Pepe Carvalho se enfrentó también a uno de los enigmas más inquietantes de la España democrática: el de Luis Roldán, director de la Guardia Civil, fugitivo de la justicia y durante un tiempo tal vez vivo o tal vez muerto, tal vez oculto aquí u oculto allá, nadie lo sabía. Todo un desafío para la habitual perspicacia de Carvalho, que Vázquez Montalbán cuenta al lector con su habitual sentido del humor, en un tema novelesco brindado como nunca por la realidad.
RESEÑA
La realidad supera a la ficción
En Roldán, ni vivo ni muerto, Manuel Vázquez Montalbán demuestra una vez más que la crónica periodística y la novela negra son dos caras de la misma moneda. Publicada originalmente en 1994, la obra aborda de manera inmediata e implacable uno de los episodios de corrupción e impunidad más esperpénticos de la España de los noventa: la huida de la justicia de Luis Roldán, quien fuera el director de la Guardia Civil.
La trama arranca de forma lineal cuando la actualidad nacional invade por completo el despacho de Pepe Carvalho. Ante el desconcierto general de un país que se pregunta dónde se esconde el prófugo, el detective barcelonés asume el reto de seguir su pista. A través de esta premisa, Montalbán no construye un simple juego de intriga, sino una farsa satírica cargada de humor negro que parodia el esperpento político y los fallos de seguridad de las cloacas del Estado, planteando la gran duda de si el fugitivo se encuentra verdaderamente huido, oculto por altas esferas o eliminado del mapa.
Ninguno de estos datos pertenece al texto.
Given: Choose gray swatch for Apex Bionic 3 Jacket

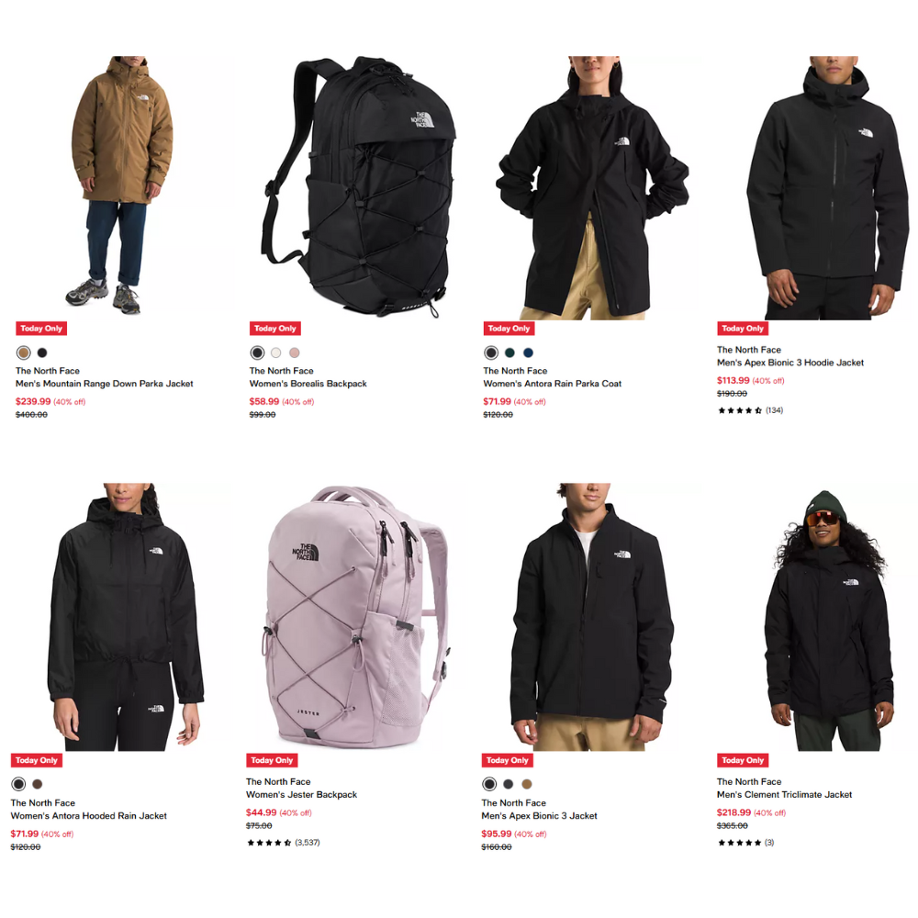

El estilo del autor prescinde aquí de las investigaciones pausadas para abrazar la inmediatez de la “novela-crónica”, utilizando personajes reales de la política contemporánea disfrazados bajo la aguda ironía del autor. Como es costumbre en la saga, Carvalho sobrelleva el desolador panorama ético del país quemando libros y buscando consuelo en las elaboraciones culinarias de Biscuter, funcionando como el único bastión de cordura frente a una sociedad anestesiada por los escándalos mediáticos. La prosa destaca por su agilidad y por una mordacidad implacable que retrata las contradicciones morales de la época.
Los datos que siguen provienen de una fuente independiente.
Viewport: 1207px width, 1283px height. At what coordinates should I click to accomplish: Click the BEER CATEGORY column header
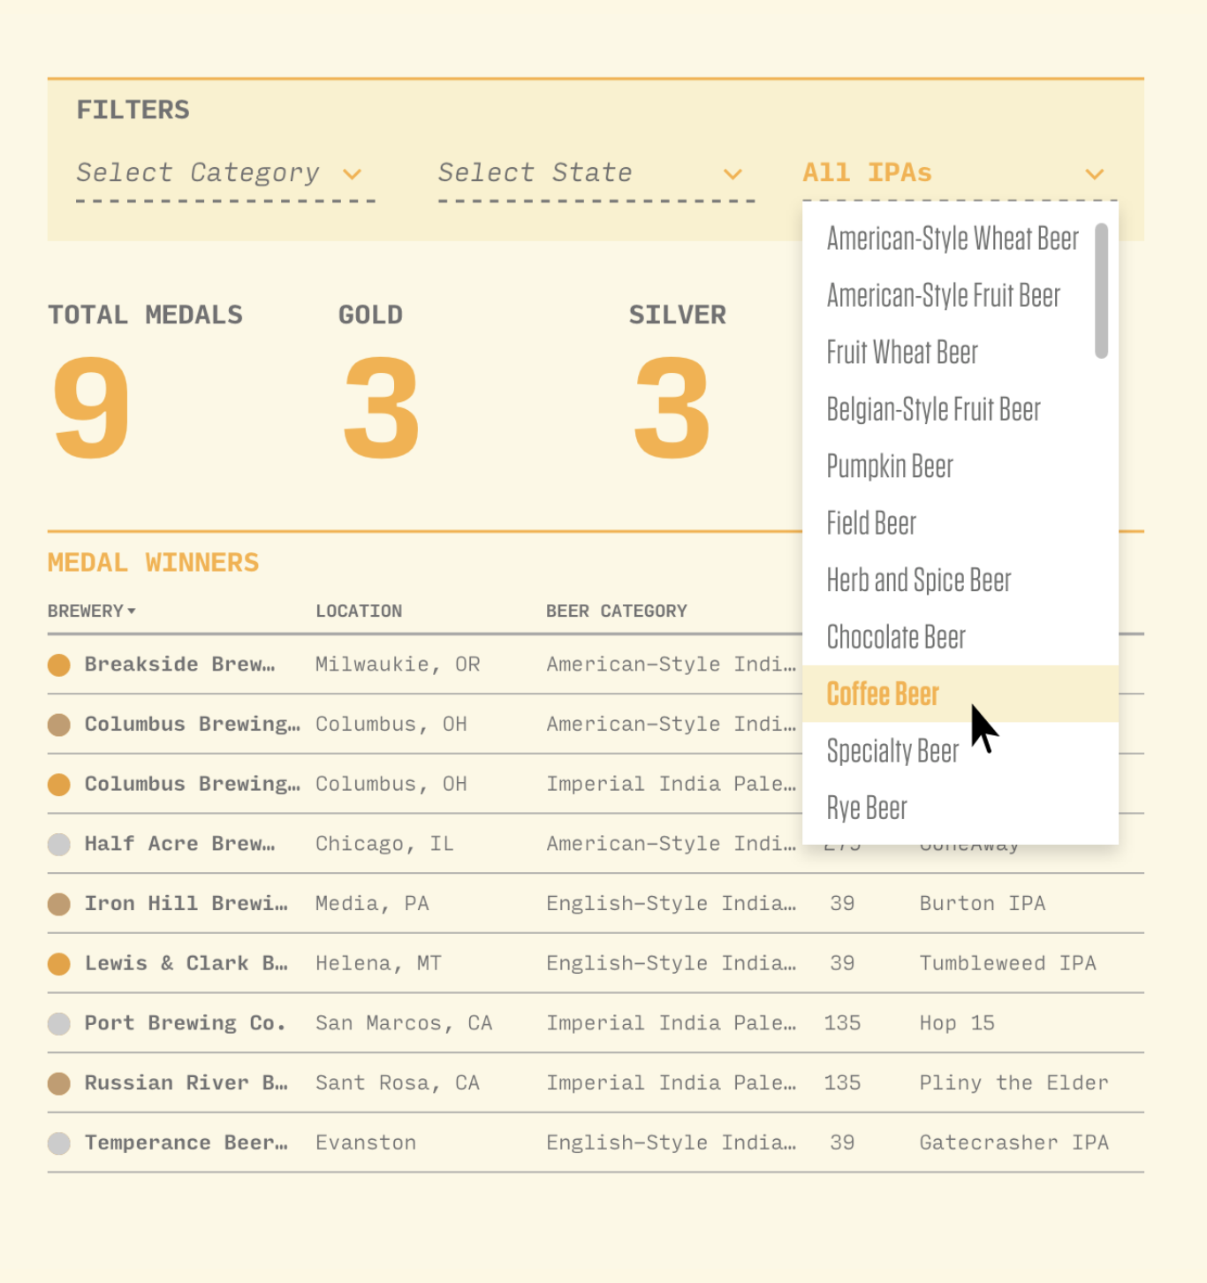point(616,611)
En conclusión, Roldán, ni vivo ni muerto es una obra descarada, valiente y profundamente ligada a la historia reciente que expone las flaquezas de un sistema democrático puesto a prueba. Es una lectura ágil, ideal para comprender el papel de Vázquez Montalbán como la gran conciencia crítica del fin de siglo. Una pieza satírica indispensable que demuestra cómo, a veces, la realidad política española resulta mucho más inverosímil que cualquier ficción criminal.